··· Information provided

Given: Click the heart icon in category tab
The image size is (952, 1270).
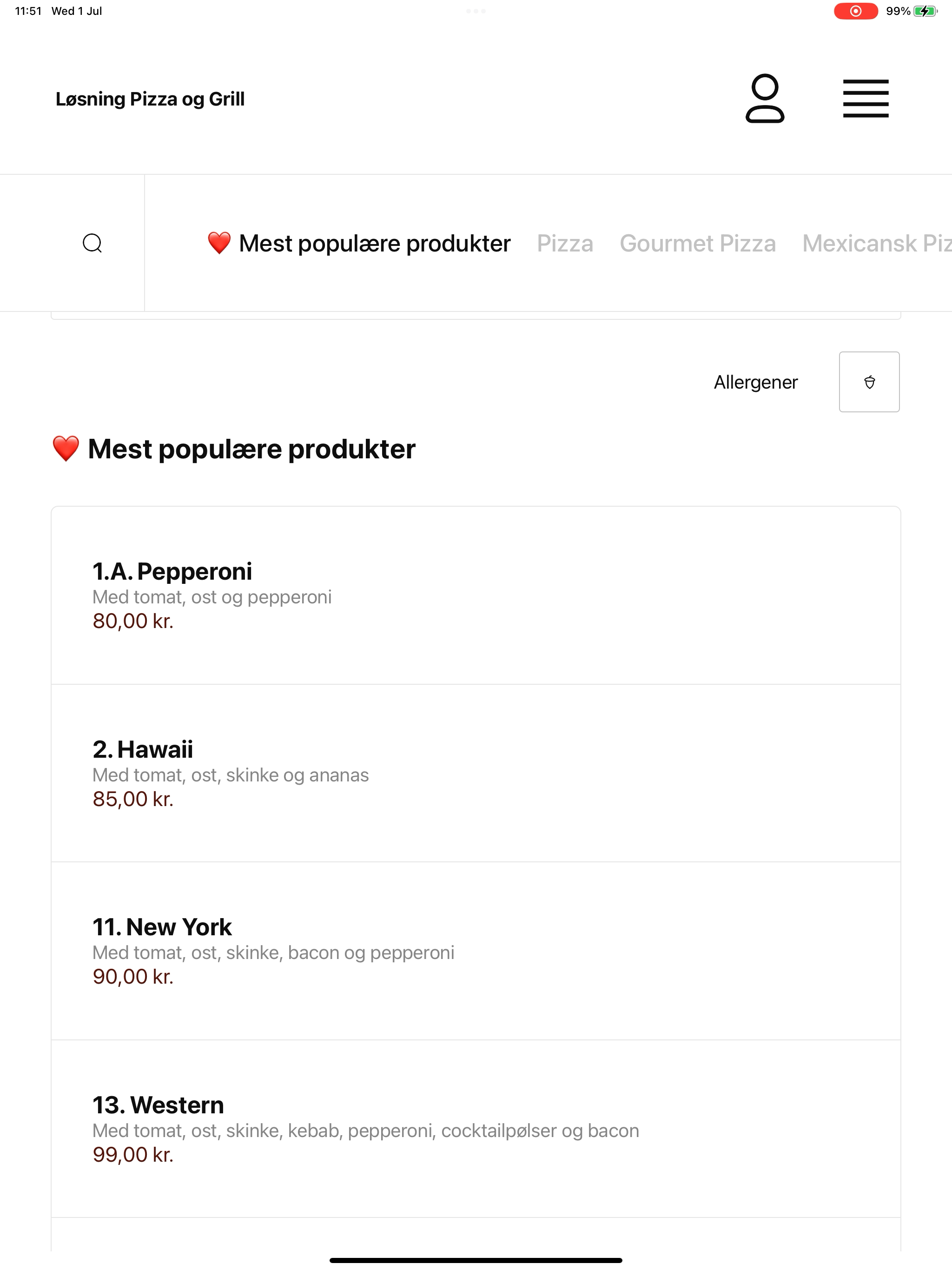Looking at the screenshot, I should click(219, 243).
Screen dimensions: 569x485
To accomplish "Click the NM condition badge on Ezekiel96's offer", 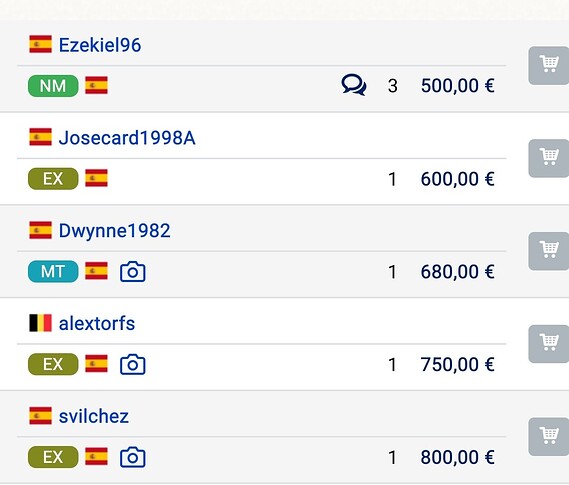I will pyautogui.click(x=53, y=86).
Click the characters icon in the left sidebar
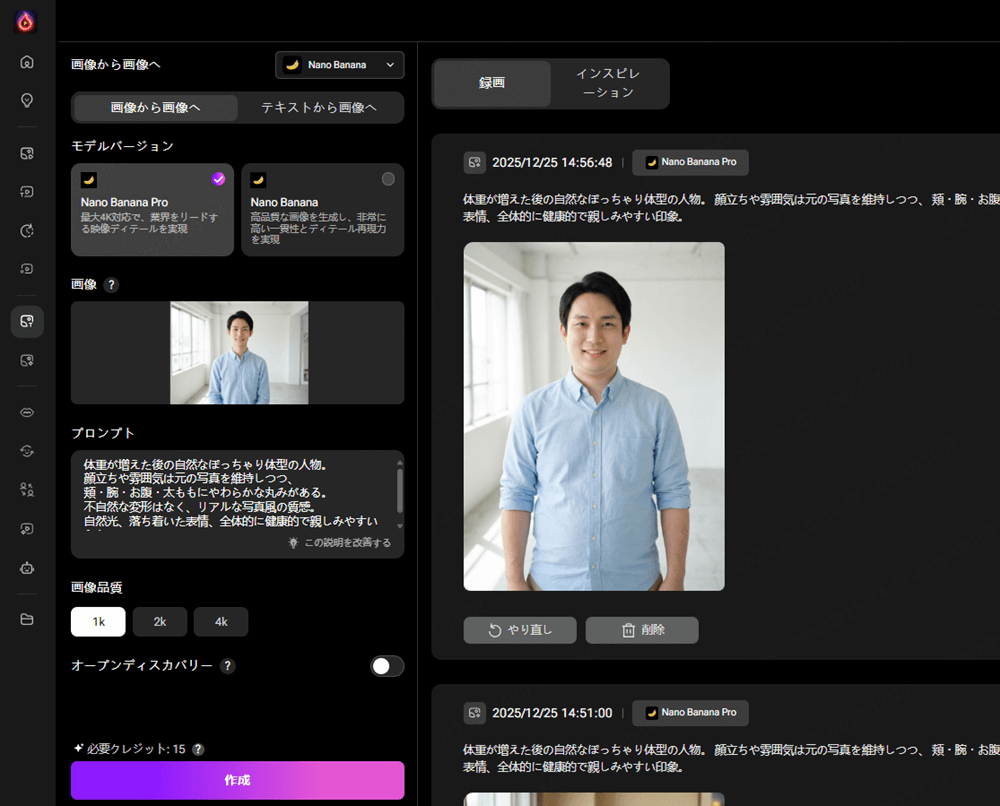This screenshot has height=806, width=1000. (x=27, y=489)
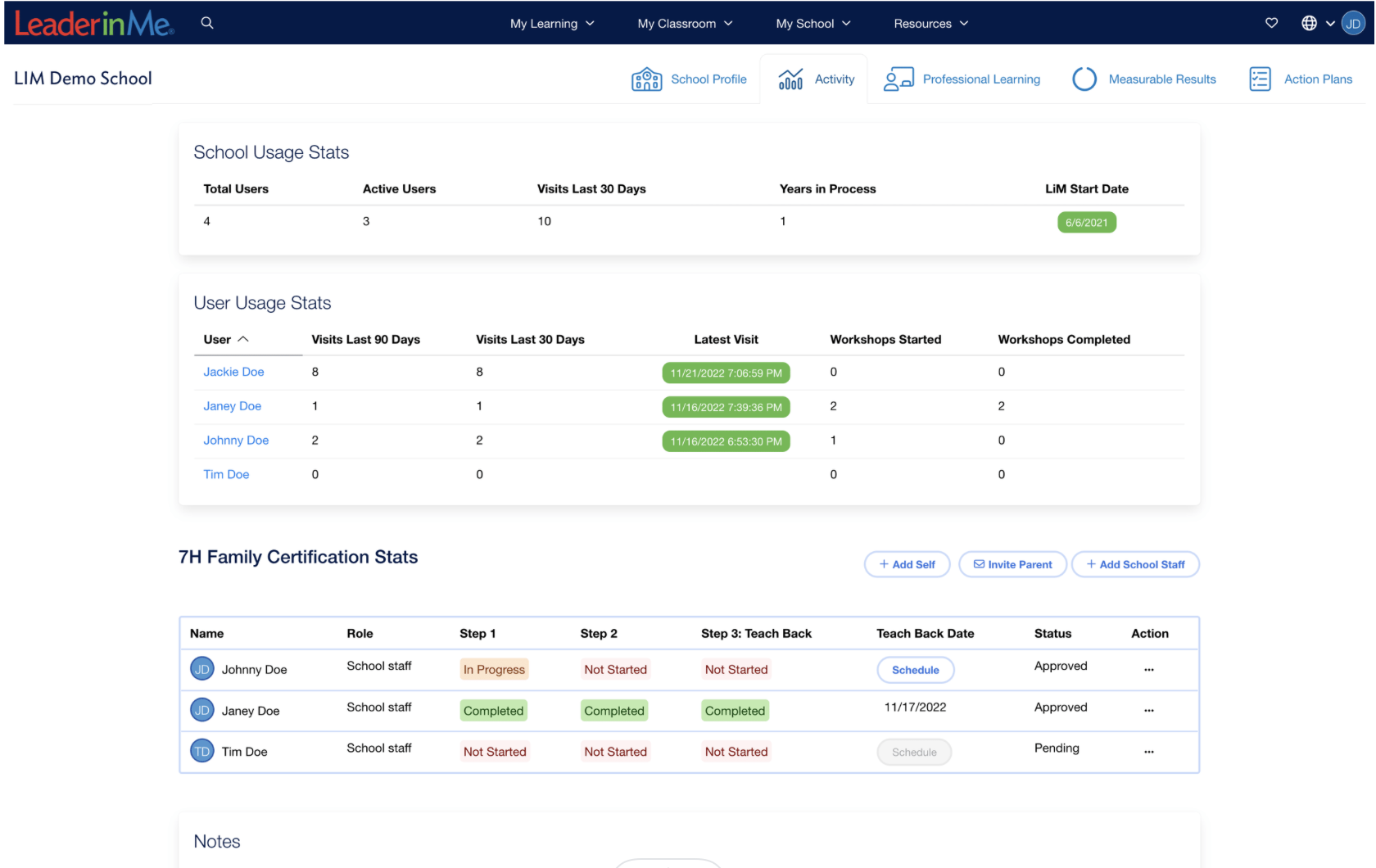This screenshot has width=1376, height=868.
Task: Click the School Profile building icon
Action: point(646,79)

······

Work instruction: Could you reproduce exactly the lines from the first line of the listing through the line containing "Screen dimensions: 569x485", both included, with pictures left out?

Answer to the exercise:
Given: Click the heart icon in category tab
The image size is (952, 1270).
Looking at the screenshot, I should click(219, 243).
Screen dimensions: 569x485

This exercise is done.